* _WORK INSTRUCTION_: Keeping every character in place, output all the data.

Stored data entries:
Content starts

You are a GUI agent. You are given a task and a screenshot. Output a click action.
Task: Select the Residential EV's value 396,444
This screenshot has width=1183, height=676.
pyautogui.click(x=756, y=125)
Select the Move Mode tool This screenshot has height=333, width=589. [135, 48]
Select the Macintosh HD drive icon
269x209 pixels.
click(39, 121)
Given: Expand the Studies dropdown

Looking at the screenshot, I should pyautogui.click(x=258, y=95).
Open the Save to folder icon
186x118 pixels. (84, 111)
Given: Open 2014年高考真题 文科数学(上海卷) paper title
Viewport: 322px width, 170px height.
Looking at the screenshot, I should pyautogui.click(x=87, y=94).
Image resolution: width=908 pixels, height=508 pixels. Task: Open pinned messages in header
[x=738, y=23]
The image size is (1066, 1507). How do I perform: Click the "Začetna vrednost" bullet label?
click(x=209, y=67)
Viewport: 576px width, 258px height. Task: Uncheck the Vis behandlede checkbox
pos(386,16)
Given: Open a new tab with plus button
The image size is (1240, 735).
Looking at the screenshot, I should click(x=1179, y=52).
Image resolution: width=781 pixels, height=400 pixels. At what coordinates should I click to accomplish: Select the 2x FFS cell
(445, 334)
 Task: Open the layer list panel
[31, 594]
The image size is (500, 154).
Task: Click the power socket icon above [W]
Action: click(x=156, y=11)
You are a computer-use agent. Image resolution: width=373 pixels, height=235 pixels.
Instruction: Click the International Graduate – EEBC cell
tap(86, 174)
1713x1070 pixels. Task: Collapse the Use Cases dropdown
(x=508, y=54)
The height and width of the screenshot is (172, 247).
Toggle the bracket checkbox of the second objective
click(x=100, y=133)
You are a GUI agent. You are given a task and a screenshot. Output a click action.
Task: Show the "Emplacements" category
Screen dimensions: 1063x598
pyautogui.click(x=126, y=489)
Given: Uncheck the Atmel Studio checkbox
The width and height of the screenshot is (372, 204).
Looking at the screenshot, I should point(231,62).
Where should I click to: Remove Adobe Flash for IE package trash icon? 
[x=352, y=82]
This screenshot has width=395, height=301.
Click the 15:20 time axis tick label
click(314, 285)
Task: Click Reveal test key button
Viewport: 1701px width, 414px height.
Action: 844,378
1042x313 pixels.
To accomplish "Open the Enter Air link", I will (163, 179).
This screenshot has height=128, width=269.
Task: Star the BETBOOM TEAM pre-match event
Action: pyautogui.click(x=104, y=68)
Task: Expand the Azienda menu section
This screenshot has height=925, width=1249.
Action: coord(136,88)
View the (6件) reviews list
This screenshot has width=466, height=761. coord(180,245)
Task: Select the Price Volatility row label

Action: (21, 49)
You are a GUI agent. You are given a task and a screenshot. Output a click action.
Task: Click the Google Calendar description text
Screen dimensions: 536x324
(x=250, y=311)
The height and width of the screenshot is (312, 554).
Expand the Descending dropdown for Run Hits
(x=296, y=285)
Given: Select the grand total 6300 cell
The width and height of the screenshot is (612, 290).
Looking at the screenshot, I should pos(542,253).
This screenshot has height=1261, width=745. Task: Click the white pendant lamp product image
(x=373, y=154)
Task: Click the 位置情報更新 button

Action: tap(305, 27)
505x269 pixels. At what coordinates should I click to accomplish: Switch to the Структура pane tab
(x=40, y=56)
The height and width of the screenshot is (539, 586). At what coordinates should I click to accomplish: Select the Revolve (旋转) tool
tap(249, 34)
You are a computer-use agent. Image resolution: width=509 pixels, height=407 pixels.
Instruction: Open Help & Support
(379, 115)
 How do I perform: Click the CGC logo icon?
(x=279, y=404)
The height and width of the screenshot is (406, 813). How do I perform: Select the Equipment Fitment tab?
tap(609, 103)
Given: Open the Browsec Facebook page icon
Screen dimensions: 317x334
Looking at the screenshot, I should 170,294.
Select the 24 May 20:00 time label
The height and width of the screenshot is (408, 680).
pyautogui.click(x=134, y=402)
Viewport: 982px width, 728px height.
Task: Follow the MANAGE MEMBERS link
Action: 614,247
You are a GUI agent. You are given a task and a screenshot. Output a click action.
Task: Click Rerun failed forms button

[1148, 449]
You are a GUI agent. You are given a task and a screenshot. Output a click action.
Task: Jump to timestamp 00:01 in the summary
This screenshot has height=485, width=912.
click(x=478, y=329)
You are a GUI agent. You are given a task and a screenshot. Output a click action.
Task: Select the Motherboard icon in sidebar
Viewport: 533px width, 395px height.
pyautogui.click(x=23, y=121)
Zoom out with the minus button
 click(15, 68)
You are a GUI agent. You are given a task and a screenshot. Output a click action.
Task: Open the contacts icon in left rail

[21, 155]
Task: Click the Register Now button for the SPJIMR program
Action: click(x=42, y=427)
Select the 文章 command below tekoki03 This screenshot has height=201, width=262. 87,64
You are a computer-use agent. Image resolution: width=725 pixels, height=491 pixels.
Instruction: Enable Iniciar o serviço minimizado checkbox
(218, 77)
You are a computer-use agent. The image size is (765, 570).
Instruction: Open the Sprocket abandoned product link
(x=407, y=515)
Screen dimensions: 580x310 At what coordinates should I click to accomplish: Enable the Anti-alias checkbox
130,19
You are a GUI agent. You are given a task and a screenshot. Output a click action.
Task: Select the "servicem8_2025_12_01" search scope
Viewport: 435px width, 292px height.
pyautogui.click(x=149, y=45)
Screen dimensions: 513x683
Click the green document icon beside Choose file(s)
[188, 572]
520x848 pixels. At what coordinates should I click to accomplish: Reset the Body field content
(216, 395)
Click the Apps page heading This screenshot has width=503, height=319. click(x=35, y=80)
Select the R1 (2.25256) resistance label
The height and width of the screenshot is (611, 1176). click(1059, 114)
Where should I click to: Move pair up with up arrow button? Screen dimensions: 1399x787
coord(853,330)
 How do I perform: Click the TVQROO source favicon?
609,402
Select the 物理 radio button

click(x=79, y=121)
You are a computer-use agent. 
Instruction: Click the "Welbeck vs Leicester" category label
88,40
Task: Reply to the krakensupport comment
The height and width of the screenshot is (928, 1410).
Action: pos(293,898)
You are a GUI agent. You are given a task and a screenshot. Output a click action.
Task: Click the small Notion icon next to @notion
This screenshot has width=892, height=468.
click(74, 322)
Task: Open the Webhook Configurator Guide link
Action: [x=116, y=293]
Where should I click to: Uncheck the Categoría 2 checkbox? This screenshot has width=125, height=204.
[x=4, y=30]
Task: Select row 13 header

Content ends

* _RESULT BELOW_:
You are a GUI agent. You are given a task and a screenshot. Output a click action.
Task: Select the Residential EV's value 396,444
This screenshot has width=1183, height=676.
pyautogui.click(x=756, y=125)
Select the Move Mode tool This screenshot has height=333, width=589. [135, 48]
Select the Macintosh HD drive icon
269x209 pixels.
click(39, 121)
Given: Expand the Studies dropdown

Looking at the screenshot, I should pyautogui.click(x=258, y=95).
Open the Save to folder icon
186x118 pixels. (84, 111)
Given: Open 2014年高考真题 文科数学(上海卷) paper title
Viewport: 322px width, 170px height.
Looking at the screenshot, I should pyautogui.click(x=87, y=94).
Image resolution: width=908 pixels, height=508 pixels. Task: Open pinned messages in header
[x=738, y=23]
The image size is (1066, 1507). How do I perform: Click the "Začetna vrednost" bullet label?
click(x=209, y=67)
Viewport: 576px width, 258px height. Task: Uncheck the Vis behandlede checkbox
pos(386,16)
Given: Open a new tab with plus button
The image size is (1240, 735).
Looking at the screenshot, I should click(x=1179, y=52).
Image resolution: width=781 pixels, height=400 pixels. At what coordinates should I click to accomplish: Select the 2x FFS cell
(445, 334)
 Task: Open the layer list panel
[31, 594]
The image size is (500, 154).
Task: Click the power socket icon above [W]
Action: click(x=156, y=11)
You are a computer-use agent. Image resolution: width=373 pixels, height=235 pixels.
Instruction: Click the International Graduate – EEBC cell
tap(86, 174)
1713x1070 pixels. Task: Collapse the Use Cases dropdown
(x=508, y=54)
The height and width of the screenshot is (172, 247).
Toggle the bracket checkbox of the second objective
click(x=100, y=133)
You are a GUI agent. You are given a task and a screenshot. Output a click action.
Task: Show the "Emplacements" category
Screen dimensions: 1063x598
pyautogui.click(x=126, y=489)
Given: Uncheck the Atmel Studio checkbox
The width and height of the screenshot is (372, 204).
Looking at the screenshot, I should point(231,62).
Where should I click to: Remove Adobe Flash for IE package trash icon? 
[x=352, y=82]
This screenshot has width=395, height=301.
Click the 15:20 time axis tick label
click(314, 285)
Task: Click Reveal test key button
Viewport: 1701px width, 414px height.
Action: 844,378
1042x313 pixels.
To accomplish "Open the Enter Air link", I will (163, 179).
This screenshot has height=128, width=269.
Task: Star the BETBOOM TEAM pre-match event
Action: pyautogui.click(x=104, y=68)
Task: Expand the Azienda menu section
This screenshot has height=925, width=1249.
Action: coord(136,88)
View the (6件) reviews list
This screenshot has width=466, height=761. coord(180,245)
Task: Select the Price Volatility row label

Action: (21, 49)
You are a GUI agent. You are given a task and a screenshot. Output a click action.
Task: Click the Google Calendar description text
Screen dimensions: 536x324
(x=250, y=311)
The height and width of the screenshot is (312, 554).
Expand the Descending dropdown for Run Hits
(x=296, y=285)
Given: Select the grand total 6300 cell
The width and height of the screenshot is (612, 290).
Looking at the screenshot, I should pos(542,253).
This screenshot has height=1261, width=745. Task: Click the white pendant lamp product image
(x=373, y=154)
Task: Click the 位置情報更新 button

Action: tap(305, 27)
505x269 pixels. At what coordinates should I click to accomplish: Switch to the Структура pane tab
(x=40, y=56)
The height and width of the screenshot is (539, 586). At what coordinates should I click to accomplish: Select the Revolve (旋转) tool
tap(249, 34)
You are a computer-use agent. Image resolution: width=509 pixels, height=407 pixels.
Instruction: Open Help & Support
(379, 115)
 How do I perform: Click the CGC logo icon?
(x=279, y=404)
The height and width of the screenshot is (406, 813). How do I perform: Select the Equipment Fitment tab?
tap(609, 103)
Given: Open the Browsec Facebook page icon
Screen dimensions: 317x334
Looking at the screenshot, I should 170,294.
Select the 24 May 20:00 time label
The height and width of the screenshot is (408, 680).
pyautogui.click(x=134, y=402)
Viewport: 982px width, 728px height.
Task: Follow the MANAGE MEMBERS link
Action: 614,247
You are a GUI agent. You are given a task and a screenshot. Output a click action.
Task: Click Rerun failed forms button

[1148, 449]
You are a GUI agent. You are given a task and a screenshot. Output a click action.
Task: Jump to timestamp 00:01 in the summary
This screenshot has height=485, width=912.
click(x=478, y=329)
You are a GUI agent. You are given a task and a screenshot. Output a click action.
Task: Select the Motherboard icon in sidebar
Viewport: 533px width, 395px height.
pyautogui.click(x=23, y=121)
Zoom out with the minus button
 click(15, 68)
You are a GUI agent. You are given a task and a screenshot. Output a click action.
Task: Open the contacts icon in left rail

[21, 155]
Task: Click the Register Now button for the SPJIMR program
Action: click(x=42, y=427)
Select the 文章 command below tekoki03 This screenshot has height=201, width=262. 87,64
You are a computer-use agent. Image resolution: width=725 pixels, height=491 pixels.
Instruction: Enable Iniciar o serviço minimizado checkbox
(218, 77)
You are a computer-use agent. The image size is (765, 570).
Instruction: Open the Sprocket abandoned product link
(x=407, y=515)
Screen dimensions: 580x310 At what coordinates should I click to accomplish: Enable the Anti-alias checkbox
130,19
You are a GUI agent. You are given a task and a screenshot. Output a click action.
Task: Select the "servicem8_2025_12_01" search scope
Viewport: 435px width, 292px height.
pyautogui.click(x=149, y=45)
Screen dimensions: 513x683
Click the green document icon beside Choose file(s)
[188, 572]
520x848 pixels. At what coordinates should I click to accomplish: Reset the Body field content
(216, 395)
Click the Apps page heading This screenshot has width=503, height=319. click(x=35, y=80)
Select the R1 (2.25256) resistance label
The height and width of the screenshot is (611, 1176). click(1059, 114)
Where should I click to: Move pair up with up arrow button? Screen dimensions: 1399x787
coord(853,330)
 How do I perform: Click the TVQROO source favicon?
609,402
Select the 物理 radio button

click(x=79, y=121)
You are a computer-use agent. 
Instruction: Click the "Welbeck vs Leicester" category label
88,40
Task: Reply to the krakensupport comment
The height and width of the screenshot is (928, 1410).
Action: pos(293,898)
You are a GUI agent. You are given a task and a screenshot. Output a click action.
Task: Click the small Notion icon next to @notion
This screenshot has width=892, height=468.
click(74, 322)
Task: Open the Webhook Configurator Guide link
Action: [x=116, y=293]
Where should I click to: Uncheck the Categoría 2 checkbox? This screenshot has width=125, height=204.
[x=4, y=30]
Task: Select row 13 header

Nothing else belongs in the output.